After the disaster recovery procedure, log in to the Horizon at the target site and navigate to Project->Compute->Instances, take a look at the log and console for every recovered instance, it displays empty.

Workaround: Create a new Nova instance at the target site and check each recovered Nova instance again, it must work.
V2T migration fails during the N/S cutover at the "edge" stage. The message returned by the UI is "Transport zone not found "On the NSX-T manager instance where the migration-coordinator service is running /var/log/migration-coordinator/v2t/cm.log shows the failure occurs while creating the "migration transit LS" for a distributed edge in the Neutron backup pool (edge name starts with "backup-").

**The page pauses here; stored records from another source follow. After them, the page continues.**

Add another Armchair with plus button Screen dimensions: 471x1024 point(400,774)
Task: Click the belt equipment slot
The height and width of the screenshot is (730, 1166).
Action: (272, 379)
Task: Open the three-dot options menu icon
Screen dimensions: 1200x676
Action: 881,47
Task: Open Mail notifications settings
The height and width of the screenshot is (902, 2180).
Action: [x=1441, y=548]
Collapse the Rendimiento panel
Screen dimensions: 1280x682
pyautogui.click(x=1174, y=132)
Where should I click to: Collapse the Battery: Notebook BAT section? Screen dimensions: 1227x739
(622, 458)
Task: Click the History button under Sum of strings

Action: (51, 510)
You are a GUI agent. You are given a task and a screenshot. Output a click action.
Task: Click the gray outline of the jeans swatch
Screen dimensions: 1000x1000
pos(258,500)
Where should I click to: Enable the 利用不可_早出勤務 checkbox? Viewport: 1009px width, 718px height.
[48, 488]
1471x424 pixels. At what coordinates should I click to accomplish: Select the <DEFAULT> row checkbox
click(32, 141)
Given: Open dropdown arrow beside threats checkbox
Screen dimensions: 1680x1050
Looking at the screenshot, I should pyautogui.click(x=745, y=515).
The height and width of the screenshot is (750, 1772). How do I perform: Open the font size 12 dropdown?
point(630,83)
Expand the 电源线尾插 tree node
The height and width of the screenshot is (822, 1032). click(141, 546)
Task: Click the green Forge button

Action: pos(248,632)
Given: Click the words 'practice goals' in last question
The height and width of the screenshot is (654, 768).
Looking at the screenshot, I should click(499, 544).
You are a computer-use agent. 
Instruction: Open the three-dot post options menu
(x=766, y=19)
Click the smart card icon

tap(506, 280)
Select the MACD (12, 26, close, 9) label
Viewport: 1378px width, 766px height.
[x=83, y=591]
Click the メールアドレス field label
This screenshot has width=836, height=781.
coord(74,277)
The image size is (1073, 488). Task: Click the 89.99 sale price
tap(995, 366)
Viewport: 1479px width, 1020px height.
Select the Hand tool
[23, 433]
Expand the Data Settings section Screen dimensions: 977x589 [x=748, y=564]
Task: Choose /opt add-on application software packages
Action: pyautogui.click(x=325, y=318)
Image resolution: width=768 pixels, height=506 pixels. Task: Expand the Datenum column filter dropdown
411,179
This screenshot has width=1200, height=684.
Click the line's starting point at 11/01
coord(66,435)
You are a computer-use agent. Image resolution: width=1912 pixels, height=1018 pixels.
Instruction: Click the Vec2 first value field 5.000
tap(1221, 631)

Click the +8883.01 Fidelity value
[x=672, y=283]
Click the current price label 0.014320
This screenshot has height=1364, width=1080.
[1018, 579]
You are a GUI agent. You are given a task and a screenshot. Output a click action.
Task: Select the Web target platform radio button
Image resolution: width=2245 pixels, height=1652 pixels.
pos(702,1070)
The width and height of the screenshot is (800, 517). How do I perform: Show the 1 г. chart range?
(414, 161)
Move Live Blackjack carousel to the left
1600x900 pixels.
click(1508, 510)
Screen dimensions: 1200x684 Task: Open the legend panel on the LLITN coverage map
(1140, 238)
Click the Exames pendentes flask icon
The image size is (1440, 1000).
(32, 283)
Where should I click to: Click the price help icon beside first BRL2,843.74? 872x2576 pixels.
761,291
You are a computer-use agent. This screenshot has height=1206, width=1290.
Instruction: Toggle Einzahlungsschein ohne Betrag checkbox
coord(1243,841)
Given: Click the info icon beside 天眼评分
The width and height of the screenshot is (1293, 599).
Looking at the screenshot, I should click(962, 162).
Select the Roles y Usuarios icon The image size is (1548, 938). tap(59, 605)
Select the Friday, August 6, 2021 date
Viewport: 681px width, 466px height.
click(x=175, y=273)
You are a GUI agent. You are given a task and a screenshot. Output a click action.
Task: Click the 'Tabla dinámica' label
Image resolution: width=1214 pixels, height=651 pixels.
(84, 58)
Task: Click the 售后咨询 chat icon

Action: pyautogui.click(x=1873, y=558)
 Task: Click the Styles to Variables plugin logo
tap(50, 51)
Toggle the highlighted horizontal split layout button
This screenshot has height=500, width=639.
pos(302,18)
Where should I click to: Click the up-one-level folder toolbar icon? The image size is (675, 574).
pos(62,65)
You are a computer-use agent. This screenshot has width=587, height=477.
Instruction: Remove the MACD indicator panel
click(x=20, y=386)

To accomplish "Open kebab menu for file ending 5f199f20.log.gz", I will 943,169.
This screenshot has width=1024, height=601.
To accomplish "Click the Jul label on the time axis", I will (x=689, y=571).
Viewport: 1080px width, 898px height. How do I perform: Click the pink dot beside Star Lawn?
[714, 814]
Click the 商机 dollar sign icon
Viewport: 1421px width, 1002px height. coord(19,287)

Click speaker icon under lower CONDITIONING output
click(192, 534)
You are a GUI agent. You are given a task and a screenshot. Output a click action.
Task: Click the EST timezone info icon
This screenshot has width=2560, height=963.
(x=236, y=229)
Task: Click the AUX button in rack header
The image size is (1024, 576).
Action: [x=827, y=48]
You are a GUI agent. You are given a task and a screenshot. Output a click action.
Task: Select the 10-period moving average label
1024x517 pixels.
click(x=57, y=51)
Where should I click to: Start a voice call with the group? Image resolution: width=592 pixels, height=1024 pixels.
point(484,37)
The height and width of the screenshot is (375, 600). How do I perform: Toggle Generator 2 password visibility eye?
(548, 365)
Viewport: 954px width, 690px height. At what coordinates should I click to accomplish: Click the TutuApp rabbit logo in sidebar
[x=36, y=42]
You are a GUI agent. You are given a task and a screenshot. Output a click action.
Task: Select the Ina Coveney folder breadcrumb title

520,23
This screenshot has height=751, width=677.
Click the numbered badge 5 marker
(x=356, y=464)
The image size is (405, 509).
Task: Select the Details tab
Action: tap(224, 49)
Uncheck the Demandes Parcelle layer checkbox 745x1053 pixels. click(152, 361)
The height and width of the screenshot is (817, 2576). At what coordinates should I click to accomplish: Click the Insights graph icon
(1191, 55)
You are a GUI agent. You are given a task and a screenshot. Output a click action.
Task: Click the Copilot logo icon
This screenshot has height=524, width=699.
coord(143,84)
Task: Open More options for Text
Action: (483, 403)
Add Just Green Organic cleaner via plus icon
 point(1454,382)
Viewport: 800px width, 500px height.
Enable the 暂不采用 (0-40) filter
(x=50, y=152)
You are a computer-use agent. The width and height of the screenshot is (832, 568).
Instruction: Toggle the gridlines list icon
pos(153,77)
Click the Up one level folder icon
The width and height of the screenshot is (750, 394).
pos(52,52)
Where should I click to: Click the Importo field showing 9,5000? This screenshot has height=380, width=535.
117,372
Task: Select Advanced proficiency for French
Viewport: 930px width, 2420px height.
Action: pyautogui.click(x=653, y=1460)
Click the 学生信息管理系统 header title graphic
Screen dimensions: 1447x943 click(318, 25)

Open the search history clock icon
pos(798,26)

The V2T migrator tries to create a transit switch for the N/S cutover for each NSX-V distributed router. Therefore, it scans all distributed edges and for each one performs this operation. In order to succeed, the edge must have at least a downlink interface, so the migrator can find the relevant transport zone. However, Neutron might keep some distributed edges in the "backup pool". These are unconfigured, ready-to-use edge appliances, which however cause the V2T migrator to fail.

Workaround: From NSX-V, delete distributed edges in the Neutron backup pool. This will have no effect on Neutron/NSX-T operations
After setting a firewall group administratively DOWN (state=DOWN), the firewall group operational status is always DOWN, even after the firewall group admin state is brought back UP.

The neutron-fwaas service will ignore changing operational status on transitions that do not involve adding a port or removing a port from the firewall group.

Workaround: Add or remove a port, or you can add and remove a port that is already bound to the firewall group.